Stored items:
⟨
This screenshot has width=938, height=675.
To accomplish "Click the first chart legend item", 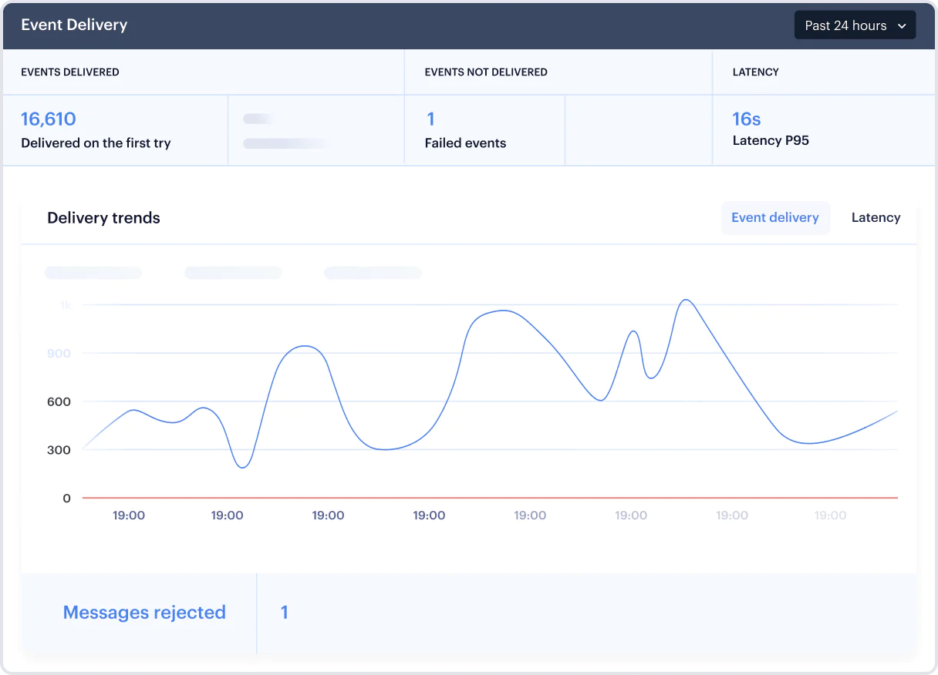I will tap(93, 273).
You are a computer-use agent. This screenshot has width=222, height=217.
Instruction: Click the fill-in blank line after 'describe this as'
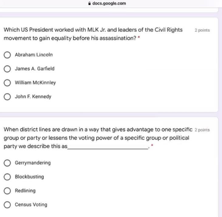(x=108, y=147)
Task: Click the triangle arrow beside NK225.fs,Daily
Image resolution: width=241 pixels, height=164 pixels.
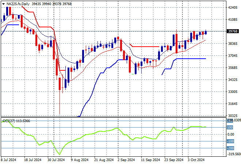Action: point(3,4)
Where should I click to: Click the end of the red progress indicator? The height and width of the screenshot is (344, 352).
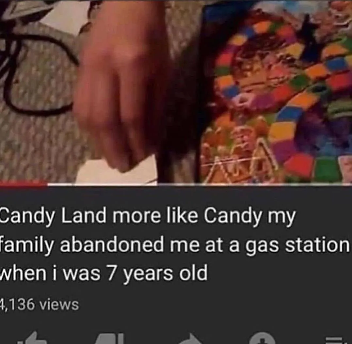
⟩
*ABOUT THIS TASK*: Across the records above, how many lines contain the word "screenshot"? Give the number by itself.

*ANSWER FOR THE TASK*: 3